De tijd waarin er reptielen leefden, die groter waren dan een olifant, is al lang voorbij. Tegenwoordig zijn alligators en krokodillen de grootste vertegenwoordigers van deze dierensoort.
Beide dieren lijken veel op elkaar; ze zijn ondermeer te onderscheiden door hun kleur en door de vorm van hun vraatzuchtige kop. Bovendien worden krokodillen gewoonlijk groter dan alligators; er zijn wel eens krokodillen geschoten van meer dan zeven meter lengte. Zowel krokodillen als alligators brengen het grootste gedeelte van hun leven in het water door. Ze zijn echter niet in staat onder water adem te halen of er hun prooi te verslinden. Bovendien beginnen ze hun leven op het land: ze komen uit leerachtige eieren, die door het wijfje in het oeverzand begraven worden en die door de warmte van de zon worden uitgebroed. Zoals alle reptielen zijn krokodillen en alligators koudbloedig.

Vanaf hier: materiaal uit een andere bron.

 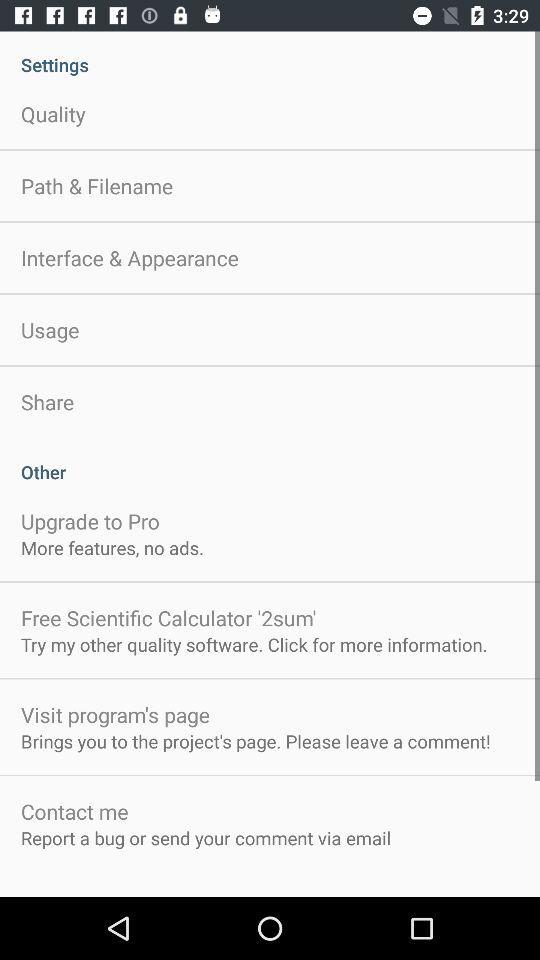 What do you see at coordinates (50, 330) in the screenshot?
I see `the app below interface & appearance item` at bounding box center [50, 330].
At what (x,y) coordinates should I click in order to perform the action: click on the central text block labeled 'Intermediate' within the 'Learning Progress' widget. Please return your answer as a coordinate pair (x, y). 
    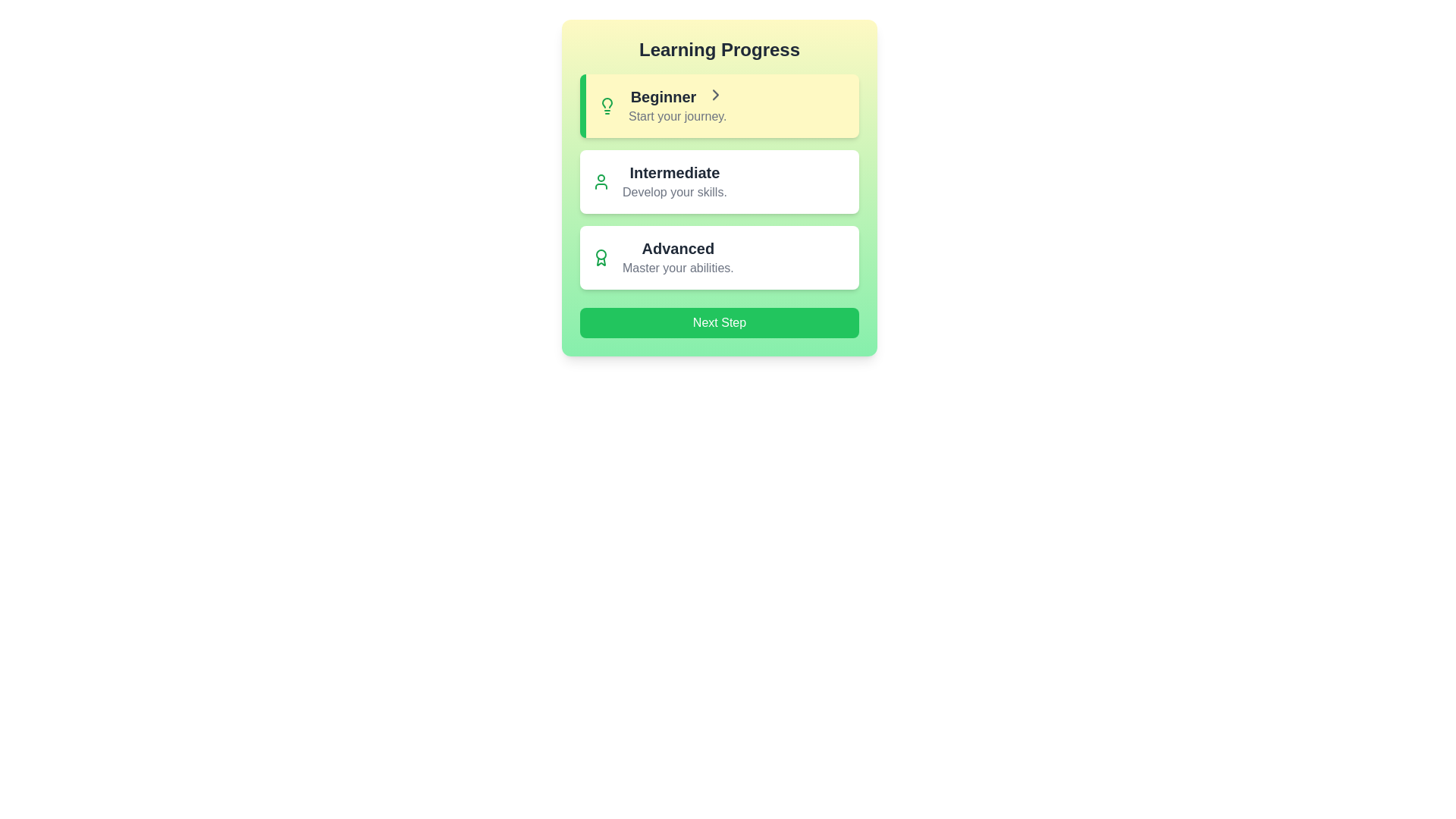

Dat betekent, dat hun lichaam de temperatuur aanneemt van de omgeving. Beide reptielensoorten komen uitsluitend voor in tropische gebieden. Het zijn vleeseters, die leven van vis en van landdieren, welke ze van de oever wegsleuren. Enkele grotere krokodillensoorten vallen ook wel eens mensen aan.Op het land bewegen krokodillen en alligators zich nogal onhandig voort maar het zijn uitstekende zwemmers. Meestal liggen ze echter doodstil in het water met alleen de opstaande ogen en de neusgaten boven de oppervlakte. Ze hebben een huid van schubben die op de rug erg hard maar voor de rest taai en leerachtig zijn. Vooral de huid van de alligator wordt veel gebruikt voor het maken van schoenen, damestassen, portefeuilles en riemen. In Amerika zijn zelfs ‘farms’, waar alligators voor dit doel gefokt worden.
De krokodil heeft een spitse kop en twee vlijmscherpe hoektanden, die met de punt in de bovenkaak passen.